ROTARY CLUB OF TOP OF THE LAKE - MOORESVILLE HAS GIVEN AWAY THOUSANDS OF DICTIONARIES
For years, Top of the Lake - Mooresville Rotary has been participating in projects to give dictionaries to third graders in low income schools. For many, if not most, this is the first book they have ever owned and that they can call their own.
DICTIONARY PROJECT
The Dictionary Project is a nationwide non-profit with the goal of increasing literacy across the world. Over 2 million dictionaries were given to students in 2013 and over 18 million through 2013.
Learn more on their website - www.dictionaryproject.org
HISTORY
The idea for The Dictionary Project began in 1992 when Annie Plummer of Savannah, Georgia, gave 50 dictionaries to children who attended a school close to her home. Each year she continued to give this gift, raising money to help give more and more books so that in her lifetime she raised enough money to buy 17,000 dictionaries for children in Savannah. Early on, her project attracted the attention of Bonnie Beeferman of Hilton Head, S.C., who began a project of raising money by selling crafts to buy dictionaries for the schoolchildren of Hilton Head and the surrounding communities. By 1995, Bonnie was getting so many requests from local teachers to be included in the project that she wrote a letter to the editor of the Charleston Post and Courier explaining the project and asking for someone to help meet requests from the Charleston area. Mary French, who was already an active school volunteer even though her two children were still of preschool age, read the letter and decided this was a project for her. Starting with a few schools in Charleston and Summerville, she realized quickly that providing dictionaries to all the students in Charleston was going to require serious fundraising. She and her late husband Arno French formed a 501(c)(3) nonprofit Association in 1995, along with a Board of Directors. Arno served as president, Mary became the director of the Association, and The Dictionary Project was born.

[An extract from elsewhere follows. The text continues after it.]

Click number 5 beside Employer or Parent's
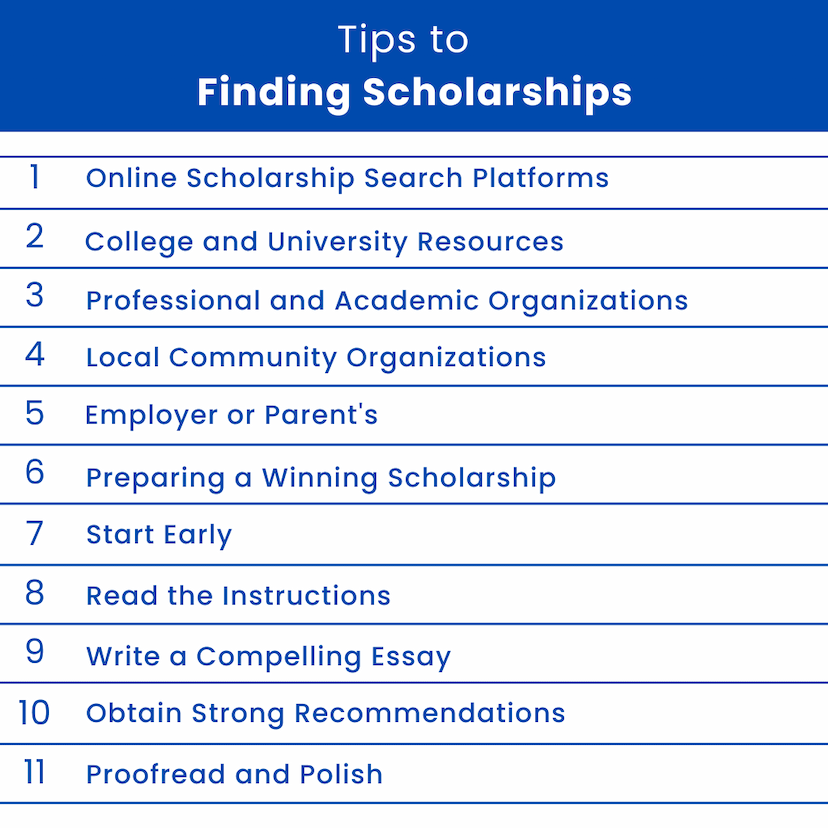Screen dimensions: 828x828 pos(34,413)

Since its implementation in 1995, over 18 million children have received dictionaries because thousands of people saw the same need in communities all over the United States.

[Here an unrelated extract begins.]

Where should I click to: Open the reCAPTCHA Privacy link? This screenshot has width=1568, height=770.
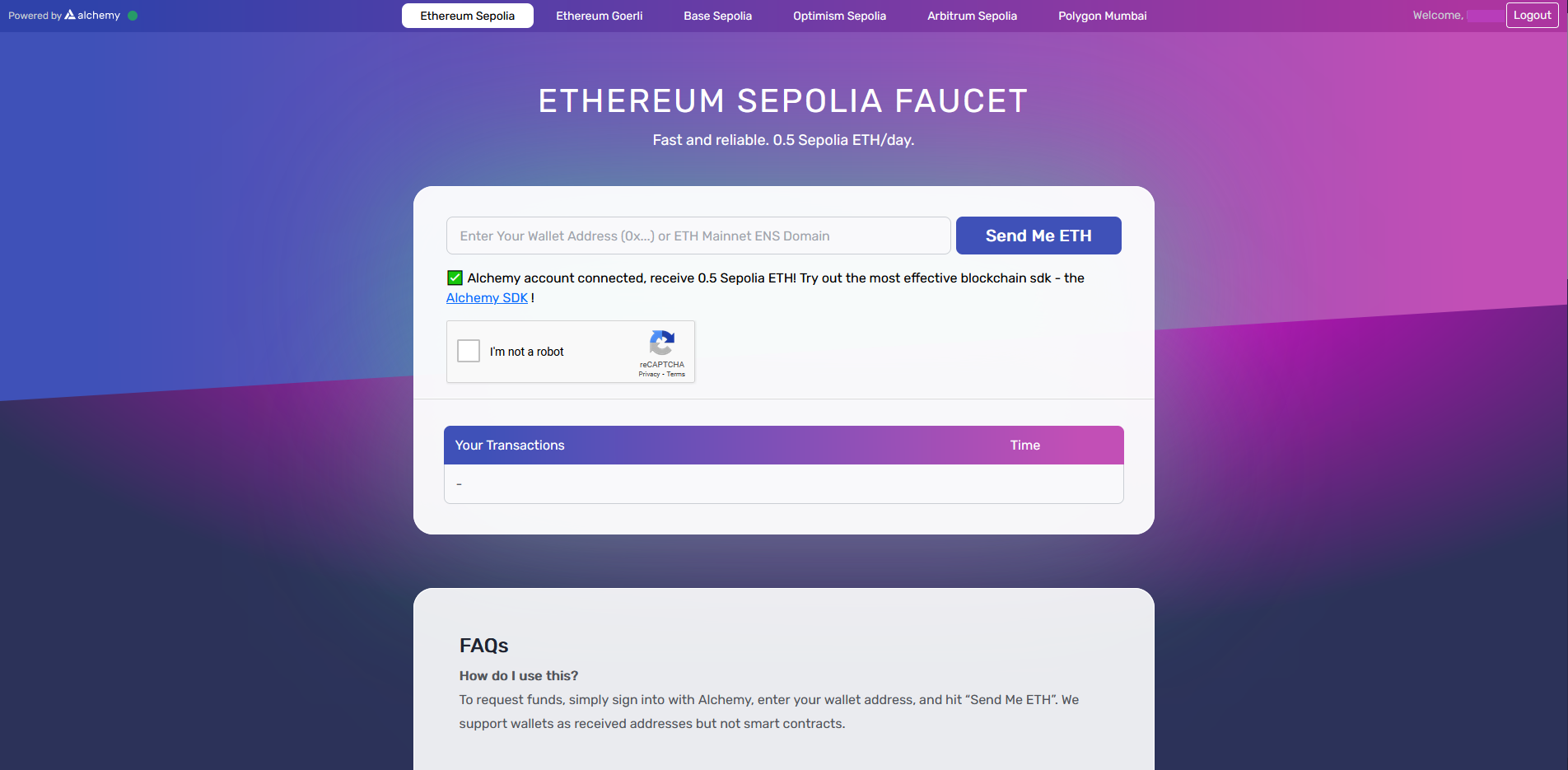click(649, 375)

The original goal set by the board was to provide dictionaries to all third-grade students in South Carolina every year. This goal was achieved in 1999. After The Wall Street Journal published a story about the project in March 2002, the Dictionary Project took on a national purpose and expanded its mission to include students in the 50 United States. The program is typically implemented in the third grade each year, since this is the age at which dictionary skills are usually taught. Educators describe third grade as the time when a student transitions from learning to read to reading to learn.
DICTIONARIES IN TANZANIA
While part of a Rotary climb of Mt. Kilimanjaro, Rotarian John Tabor presents English dictionaries to members of 9 Rotary Clubs, plus a school at a Maasai village. English is the second language of Tanzania.